Taking my rightful place among bloggers on the left

I hereby join two other blogger, Michelle Malkin and Tammy Bruce, in officially declaring myself to be a woman of the Left.

Of the dominant left hand, that is. I'm not only a lefty, I'm very strongly left-handed, from an unusually left-handed family. Of the four of us--mother, father, brother, and myself--only my father was right-handed.

Although my politics have shifted my handedness has not. I was brought up in a left-handed culture, one in which the minority was right. Not only that, but several of my best friends growing up were also left-handed. So I somehow got the idea that left was best, and that it correlated with all sorts of good things such as creativity and intelligence.

And in fact, left-handedness does appear to correlate at least somewhat with those things, as well as mental slowness and certain types of brain damage. It appears the left-handed population is more likely to harbor outliers of both types--I'll leave it to my readers to determine which category I might fall into.

I've never felt left-handedness itself to be a handicap, however. Little things like having to learn to use a scissors with my right hand were a bit difficult at the outset, but now I wield one as well as anyone.
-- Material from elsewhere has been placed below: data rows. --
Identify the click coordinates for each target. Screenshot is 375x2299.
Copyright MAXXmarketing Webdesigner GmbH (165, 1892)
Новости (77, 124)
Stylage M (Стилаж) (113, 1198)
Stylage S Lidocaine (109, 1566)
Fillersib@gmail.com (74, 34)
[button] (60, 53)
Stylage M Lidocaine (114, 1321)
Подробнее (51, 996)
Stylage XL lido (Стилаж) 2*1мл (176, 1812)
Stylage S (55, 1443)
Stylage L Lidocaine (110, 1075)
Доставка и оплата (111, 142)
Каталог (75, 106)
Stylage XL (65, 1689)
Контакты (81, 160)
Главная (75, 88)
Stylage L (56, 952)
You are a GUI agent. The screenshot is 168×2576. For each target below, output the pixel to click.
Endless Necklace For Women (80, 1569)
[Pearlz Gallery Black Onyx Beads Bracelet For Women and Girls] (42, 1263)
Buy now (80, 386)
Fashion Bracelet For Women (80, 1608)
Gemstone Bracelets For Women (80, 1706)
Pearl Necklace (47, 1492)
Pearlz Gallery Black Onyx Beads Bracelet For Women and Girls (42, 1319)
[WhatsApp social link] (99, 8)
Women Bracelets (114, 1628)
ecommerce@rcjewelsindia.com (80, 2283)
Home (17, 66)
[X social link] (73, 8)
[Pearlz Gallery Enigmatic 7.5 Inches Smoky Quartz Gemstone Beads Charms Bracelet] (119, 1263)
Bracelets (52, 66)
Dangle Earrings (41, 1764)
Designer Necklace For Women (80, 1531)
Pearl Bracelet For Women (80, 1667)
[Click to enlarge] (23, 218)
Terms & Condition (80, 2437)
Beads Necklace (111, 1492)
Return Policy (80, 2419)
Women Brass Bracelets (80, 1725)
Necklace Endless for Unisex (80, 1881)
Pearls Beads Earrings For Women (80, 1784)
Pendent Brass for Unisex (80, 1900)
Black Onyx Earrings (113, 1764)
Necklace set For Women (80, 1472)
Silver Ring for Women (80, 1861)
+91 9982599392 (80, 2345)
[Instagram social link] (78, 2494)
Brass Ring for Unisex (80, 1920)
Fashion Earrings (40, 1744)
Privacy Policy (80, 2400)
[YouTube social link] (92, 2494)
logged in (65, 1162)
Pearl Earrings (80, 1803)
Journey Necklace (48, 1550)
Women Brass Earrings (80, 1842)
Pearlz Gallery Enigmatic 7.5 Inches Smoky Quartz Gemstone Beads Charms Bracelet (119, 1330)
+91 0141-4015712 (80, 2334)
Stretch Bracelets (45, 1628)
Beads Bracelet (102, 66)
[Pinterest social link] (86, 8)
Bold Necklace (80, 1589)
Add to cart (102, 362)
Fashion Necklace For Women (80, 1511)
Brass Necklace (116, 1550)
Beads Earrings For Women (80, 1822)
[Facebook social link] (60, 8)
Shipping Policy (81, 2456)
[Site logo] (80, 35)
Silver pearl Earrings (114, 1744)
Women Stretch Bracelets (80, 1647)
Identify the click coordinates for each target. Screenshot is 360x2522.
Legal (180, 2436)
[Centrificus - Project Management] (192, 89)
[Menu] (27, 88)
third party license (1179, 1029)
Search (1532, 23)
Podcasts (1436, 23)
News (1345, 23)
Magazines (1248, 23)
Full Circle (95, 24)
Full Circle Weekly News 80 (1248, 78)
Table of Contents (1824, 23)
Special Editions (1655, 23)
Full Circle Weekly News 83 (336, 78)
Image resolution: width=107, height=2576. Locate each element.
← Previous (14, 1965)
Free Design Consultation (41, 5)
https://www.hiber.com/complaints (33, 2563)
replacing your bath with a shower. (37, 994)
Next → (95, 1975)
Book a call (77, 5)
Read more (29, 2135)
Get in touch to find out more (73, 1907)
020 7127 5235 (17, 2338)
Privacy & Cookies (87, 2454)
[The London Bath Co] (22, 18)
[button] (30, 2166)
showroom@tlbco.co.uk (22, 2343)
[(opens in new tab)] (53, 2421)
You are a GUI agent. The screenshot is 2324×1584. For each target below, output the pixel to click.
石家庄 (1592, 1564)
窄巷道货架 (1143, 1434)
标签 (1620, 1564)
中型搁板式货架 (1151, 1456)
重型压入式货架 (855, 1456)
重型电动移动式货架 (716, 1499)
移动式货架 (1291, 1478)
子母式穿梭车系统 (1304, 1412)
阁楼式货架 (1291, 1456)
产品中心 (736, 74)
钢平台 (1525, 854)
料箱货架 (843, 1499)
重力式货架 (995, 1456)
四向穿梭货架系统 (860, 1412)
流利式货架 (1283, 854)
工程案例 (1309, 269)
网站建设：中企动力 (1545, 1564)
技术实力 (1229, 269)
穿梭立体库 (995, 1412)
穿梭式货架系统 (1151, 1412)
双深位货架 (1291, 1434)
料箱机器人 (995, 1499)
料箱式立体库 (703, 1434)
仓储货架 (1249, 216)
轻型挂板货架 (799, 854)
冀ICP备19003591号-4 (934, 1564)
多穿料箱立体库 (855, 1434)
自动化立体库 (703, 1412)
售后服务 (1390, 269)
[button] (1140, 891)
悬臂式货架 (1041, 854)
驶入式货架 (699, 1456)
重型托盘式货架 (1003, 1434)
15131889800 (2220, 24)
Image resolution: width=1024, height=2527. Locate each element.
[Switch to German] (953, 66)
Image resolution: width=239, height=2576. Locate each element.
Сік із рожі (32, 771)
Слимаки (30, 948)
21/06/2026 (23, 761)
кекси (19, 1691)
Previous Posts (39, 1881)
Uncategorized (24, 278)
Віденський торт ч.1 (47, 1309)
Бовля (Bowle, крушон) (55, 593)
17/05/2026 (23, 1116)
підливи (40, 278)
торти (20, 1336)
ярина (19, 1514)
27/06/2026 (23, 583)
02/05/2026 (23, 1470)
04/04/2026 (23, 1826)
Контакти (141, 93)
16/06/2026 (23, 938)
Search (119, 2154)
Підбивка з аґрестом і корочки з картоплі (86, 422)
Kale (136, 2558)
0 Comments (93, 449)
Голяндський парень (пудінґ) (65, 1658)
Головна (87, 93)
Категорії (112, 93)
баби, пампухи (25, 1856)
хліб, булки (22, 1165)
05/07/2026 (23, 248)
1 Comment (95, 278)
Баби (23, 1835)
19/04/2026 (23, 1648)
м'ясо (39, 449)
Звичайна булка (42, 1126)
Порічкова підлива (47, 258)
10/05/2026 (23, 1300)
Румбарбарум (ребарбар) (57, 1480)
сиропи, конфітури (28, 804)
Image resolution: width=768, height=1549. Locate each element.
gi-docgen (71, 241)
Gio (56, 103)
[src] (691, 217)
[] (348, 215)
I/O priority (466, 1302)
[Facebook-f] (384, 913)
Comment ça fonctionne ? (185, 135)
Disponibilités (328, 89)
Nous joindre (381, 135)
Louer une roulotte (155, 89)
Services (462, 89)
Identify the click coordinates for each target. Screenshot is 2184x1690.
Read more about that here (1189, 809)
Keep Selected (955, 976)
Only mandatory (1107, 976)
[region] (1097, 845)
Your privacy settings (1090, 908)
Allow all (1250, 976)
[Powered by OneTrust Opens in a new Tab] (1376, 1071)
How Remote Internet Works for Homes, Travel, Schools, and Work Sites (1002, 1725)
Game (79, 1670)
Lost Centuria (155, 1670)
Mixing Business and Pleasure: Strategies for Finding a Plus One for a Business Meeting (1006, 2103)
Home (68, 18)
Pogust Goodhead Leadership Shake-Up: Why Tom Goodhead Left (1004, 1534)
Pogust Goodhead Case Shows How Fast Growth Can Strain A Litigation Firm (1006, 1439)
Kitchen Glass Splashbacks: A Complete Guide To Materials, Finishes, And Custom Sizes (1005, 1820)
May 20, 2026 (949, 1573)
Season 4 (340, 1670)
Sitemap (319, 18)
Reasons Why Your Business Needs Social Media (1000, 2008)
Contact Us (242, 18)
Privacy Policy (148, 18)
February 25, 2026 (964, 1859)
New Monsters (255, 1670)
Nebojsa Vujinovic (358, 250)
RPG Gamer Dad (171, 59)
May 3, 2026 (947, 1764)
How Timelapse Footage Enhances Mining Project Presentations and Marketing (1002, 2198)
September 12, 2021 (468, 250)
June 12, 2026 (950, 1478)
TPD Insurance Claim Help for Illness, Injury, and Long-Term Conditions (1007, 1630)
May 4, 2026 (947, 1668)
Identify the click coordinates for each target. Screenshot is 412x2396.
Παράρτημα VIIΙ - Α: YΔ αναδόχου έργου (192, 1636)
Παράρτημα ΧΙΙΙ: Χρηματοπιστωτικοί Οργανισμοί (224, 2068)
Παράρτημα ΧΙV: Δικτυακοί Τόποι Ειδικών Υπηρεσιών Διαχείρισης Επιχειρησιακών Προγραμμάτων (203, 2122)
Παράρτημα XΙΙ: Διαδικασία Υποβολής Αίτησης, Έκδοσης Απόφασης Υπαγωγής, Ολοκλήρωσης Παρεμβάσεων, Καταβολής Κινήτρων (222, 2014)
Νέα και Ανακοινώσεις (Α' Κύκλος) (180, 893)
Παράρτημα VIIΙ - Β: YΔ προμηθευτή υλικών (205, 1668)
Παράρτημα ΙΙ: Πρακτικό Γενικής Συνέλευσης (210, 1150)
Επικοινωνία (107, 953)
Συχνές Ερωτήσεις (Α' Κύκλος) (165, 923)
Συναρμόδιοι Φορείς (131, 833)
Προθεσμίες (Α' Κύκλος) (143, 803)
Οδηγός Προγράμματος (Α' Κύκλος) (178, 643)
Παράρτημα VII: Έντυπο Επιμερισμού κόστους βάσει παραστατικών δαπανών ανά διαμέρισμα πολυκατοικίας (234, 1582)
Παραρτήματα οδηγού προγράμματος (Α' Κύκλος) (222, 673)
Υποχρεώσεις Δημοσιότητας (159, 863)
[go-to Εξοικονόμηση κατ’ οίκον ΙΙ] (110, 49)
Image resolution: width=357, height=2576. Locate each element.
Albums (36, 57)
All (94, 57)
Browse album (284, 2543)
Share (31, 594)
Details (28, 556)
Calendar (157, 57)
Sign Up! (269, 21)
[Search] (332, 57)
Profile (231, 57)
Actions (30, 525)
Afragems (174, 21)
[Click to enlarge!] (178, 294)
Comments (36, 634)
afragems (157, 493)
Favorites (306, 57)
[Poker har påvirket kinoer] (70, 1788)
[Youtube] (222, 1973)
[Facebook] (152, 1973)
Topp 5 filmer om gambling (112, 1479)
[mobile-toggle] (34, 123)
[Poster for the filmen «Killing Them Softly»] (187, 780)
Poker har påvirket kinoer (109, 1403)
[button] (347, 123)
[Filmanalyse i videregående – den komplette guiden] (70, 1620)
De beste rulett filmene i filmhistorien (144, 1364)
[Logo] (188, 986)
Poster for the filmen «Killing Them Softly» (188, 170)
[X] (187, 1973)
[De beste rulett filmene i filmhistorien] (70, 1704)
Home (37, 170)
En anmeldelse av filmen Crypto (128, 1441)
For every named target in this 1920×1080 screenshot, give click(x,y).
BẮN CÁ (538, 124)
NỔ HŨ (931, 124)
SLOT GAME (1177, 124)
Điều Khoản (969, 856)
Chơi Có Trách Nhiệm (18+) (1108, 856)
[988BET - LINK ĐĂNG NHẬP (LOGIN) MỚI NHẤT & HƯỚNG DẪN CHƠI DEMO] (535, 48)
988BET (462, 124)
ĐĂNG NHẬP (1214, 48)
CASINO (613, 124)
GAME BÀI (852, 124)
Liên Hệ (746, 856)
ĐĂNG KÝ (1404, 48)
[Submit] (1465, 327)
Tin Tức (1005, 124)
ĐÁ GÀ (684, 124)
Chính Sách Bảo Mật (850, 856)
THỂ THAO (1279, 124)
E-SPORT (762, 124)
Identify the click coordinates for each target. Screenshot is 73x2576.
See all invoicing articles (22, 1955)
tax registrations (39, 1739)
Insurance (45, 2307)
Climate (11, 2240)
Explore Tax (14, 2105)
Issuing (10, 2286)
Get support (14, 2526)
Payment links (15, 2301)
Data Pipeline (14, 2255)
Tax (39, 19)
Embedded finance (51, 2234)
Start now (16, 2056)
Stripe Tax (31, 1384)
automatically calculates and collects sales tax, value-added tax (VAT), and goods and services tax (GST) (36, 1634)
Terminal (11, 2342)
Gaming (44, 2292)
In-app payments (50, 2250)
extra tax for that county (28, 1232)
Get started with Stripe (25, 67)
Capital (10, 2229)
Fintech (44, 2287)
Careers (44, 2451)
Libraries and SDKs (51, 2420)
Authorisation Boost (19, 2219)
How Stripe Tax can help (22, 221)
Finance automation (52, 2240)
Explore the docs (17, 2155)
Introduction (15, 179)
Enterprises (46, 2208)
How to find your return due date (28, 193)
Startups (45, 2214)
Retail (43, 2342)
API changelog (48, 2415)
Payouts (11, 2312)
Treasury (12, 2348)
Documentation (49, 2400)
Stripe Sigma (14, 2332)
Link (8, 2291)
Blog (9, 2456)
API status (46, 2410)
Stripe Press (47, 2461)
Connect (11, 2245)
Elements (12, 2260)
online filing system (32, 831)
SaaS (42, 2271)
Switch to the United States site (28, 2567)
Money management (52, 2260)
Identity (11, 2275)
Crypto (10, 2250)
My mother, raised in the early part of the century, had a far more arduous time of it. Back then it was common practice to switch lefties, and she was forced to write and eat with her right hand. Perhaps for that reason, she's had a problem all her life in distinguishing right from left (not in the political sense, however); her spatial differentiation is somewhat poorly developed. It used to amuse me when I was little (children are so cruel!) to watch her taking a surrepticious glance at her wedding ring when asked for directions, in order to cue herself as to which was left and which was right.

I have a theory--unsubstantiated--that there's a higher-than-average number of lefties in the blogger population. I'd love to do a survey. In fact, I'd like to propose that Pajamas Media, often accused of being too heavily skewed to the right, try to redress that imbalance by trumpeting how many of its bloggers are actually lefties.

The following theory, discussed in Wiki's article on lefthandedness, conforms to my own experience, and could help explain any preponderance of lefties that might be found among bloggers, at Pajamas or otherwise:

Left-handed persons are thought to process information using a "visual simultaneous" method in which several threads can be processed simultaneously. Another way to view this is such: Suppose there were a thousand pieces of popcorn and one of them was colored pink. The right-handed person — using the linear sequential processing style — would look at the popcorn one at a time until they encountered the pink one. The left-handed person would spread out the pieces of popcorn and visually look at all of them to find the one that was pink. A side effect of these differing styles of processing is that right handed persons need to complete one task before they can start the next. Left-handed people, by contrast, are capable and comfortable switching between tasks. This makes them appear (to the right-handed majority) as if they do not finish anything. Alternately, left-handed people have an excellent ability to multi-task. Perhaps the anecdotal evidence that suggests they are more creative stems from this ability to multi-task.

This is exactly the way I seem to work.

And Wikipedia has thoughtfully compiled this list of famous lefties. Take a look. I'm not sure how valid it is, but it's fun.

The list of sports figures is exceedingly lengthy, as would be expected. The advantages of left-handedness in most sports is well-known. Musicians, likewise, seem to be legion.

But to me the most fascinating are the politicians and world figures. Sure, you'd expect Castro and Hugo Chavez to be lefties. But both Margaret Thatcher and Ronald Reagan (switched, like my mother was, and like his own politics were--he started out to the left and ended up on the right)? And how about the three Presidential candidates in 1992--Clinton, Bush I, and Perot, lefties all. What were the odds?